Defendant moves to dismiss the entire Complaint for lack of subject matter jurisdiction on the grounds that it fails make any allegations to support a claim of relief in excess of $75,000. Specifically, Defendant contends that the Complaint is devoid of any specific facts to support Plaintiffs' prayer for compensatory damages. In response, Plaintiffs argue that the jurisdictional amount is satisfied on three (3) independent grounds: (1) Plaintiffs' claim for punitive damages; (2) Plaintiffs' claim for attorney's fees; and (3) Plaintiffs' claim for interest on their uninsured motorist benefits.
Count I demands judgment in excess of $150,000, including punitive damages, attorneys' fees, interest and costs; Count II demands judgment as authorized by 73 P.S. § 201-9.2; and Count III seeks judgment in excess of $150,000, exclusive of interest and costs, plus cost of suit. The foregoing discussion demonstrates that Plaintiffs' demands for punitive damages in Counts I and III are appropriate.
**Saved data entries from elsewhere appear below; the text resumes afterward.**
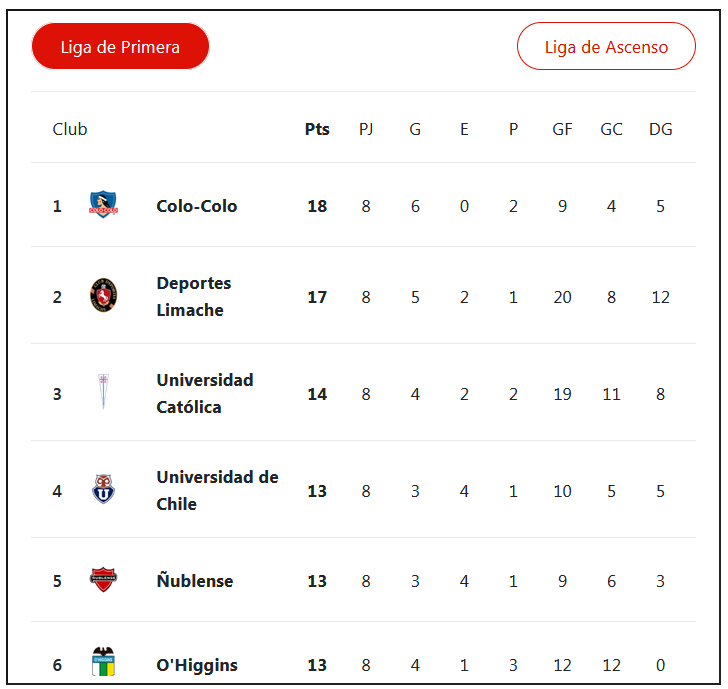
Task: Click the Deportes Limache club crest
Action: pyautogui.click(x=103, y=296)
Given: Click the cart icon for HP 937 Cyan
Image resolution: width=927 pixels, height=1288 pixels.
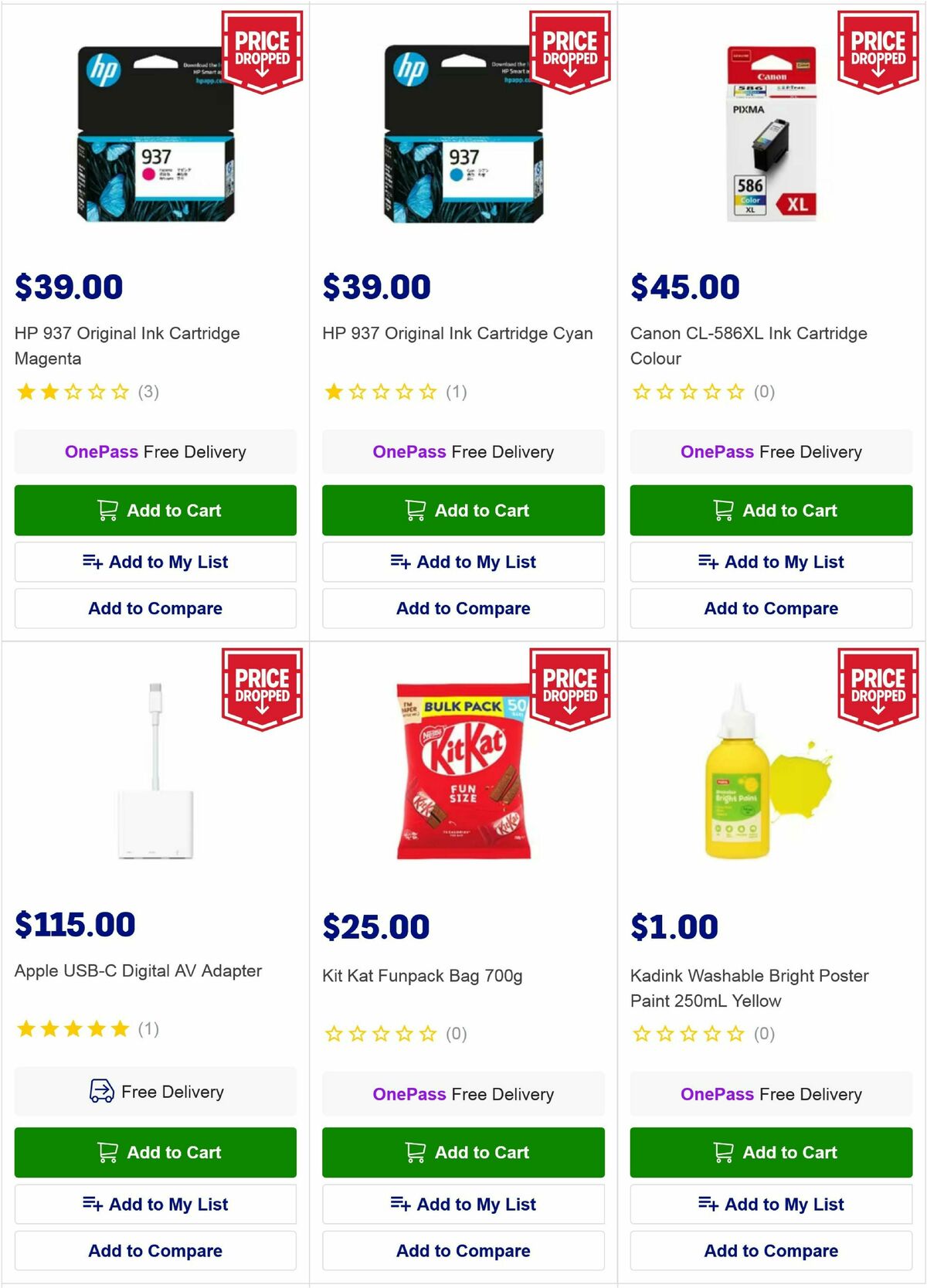Looking at the screenshot, I should [415, 510].
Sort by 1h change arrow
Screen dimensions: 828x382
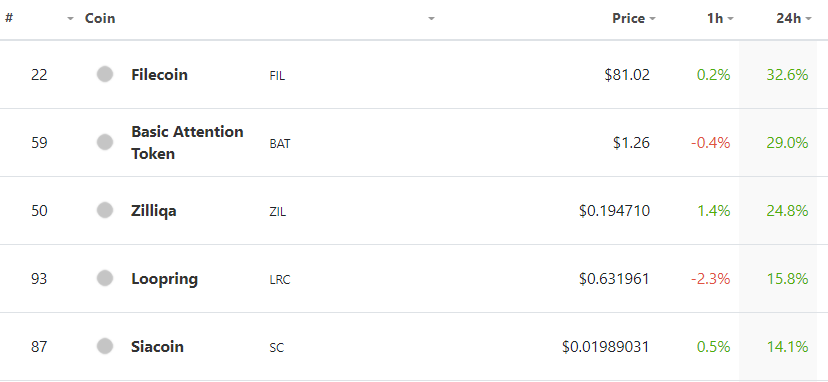pyautogui.click(x=730, y=19)
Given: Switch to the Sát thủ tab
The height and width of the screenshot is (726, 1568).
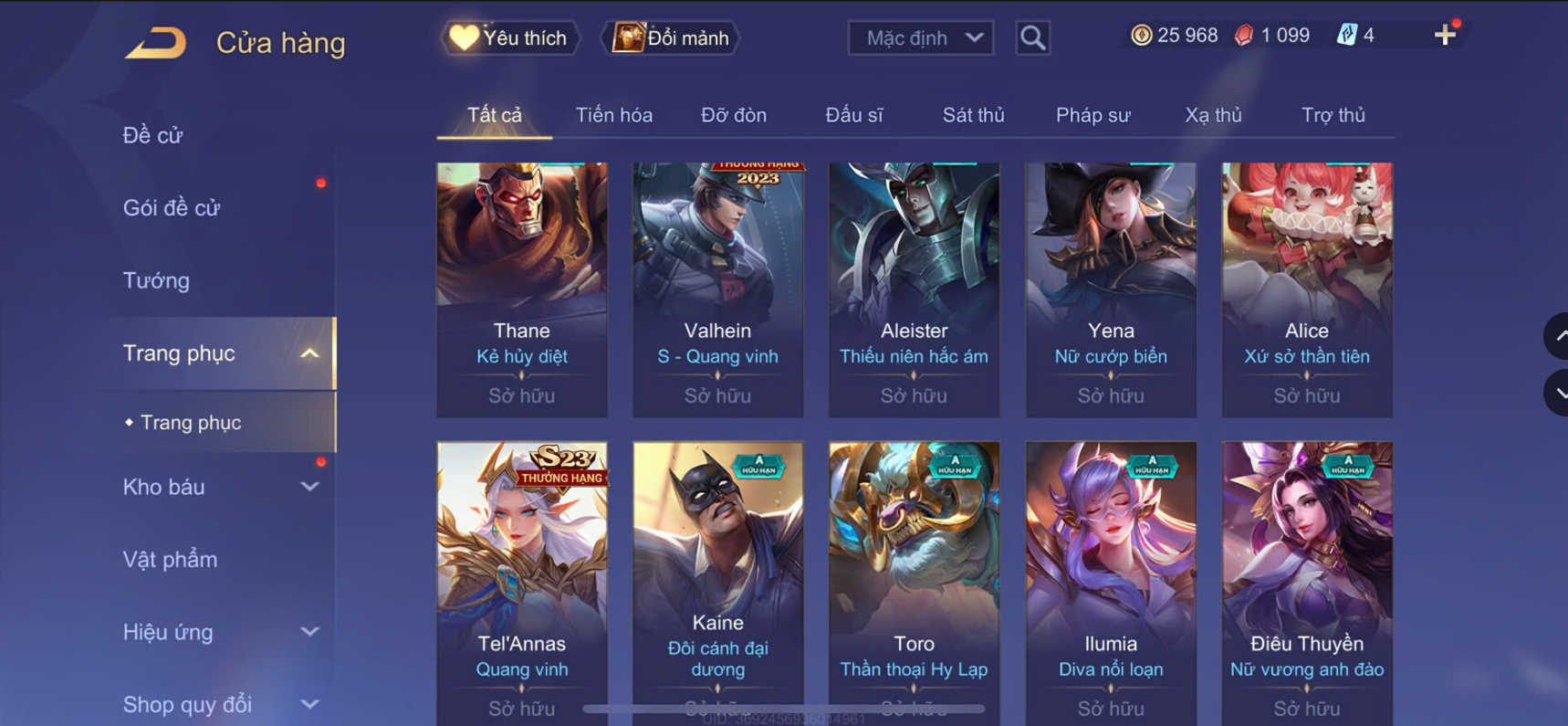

Furthermore, there is no evidence that Plaintiffs' demand was made in bad faith. Thus, viewing the evidence in a light most favorable to Plaintiff, I am unable to say to a legal certainty that Plaintiffs will be unable to recover an amount in excess of $75,000 in the present matter. Defendant's motion is therefore denied on this ground.
An appropriate Order follows.
ORDER
AND NOW, on this day of January, 2001, upon consideration of Defendant's Motion to Dismiss and Plaintiffs' Response, IT IS HEREBY ORDERED that Defendant's Motion to Dismiss Plaintiff's Complaint is DENIED on all grounds.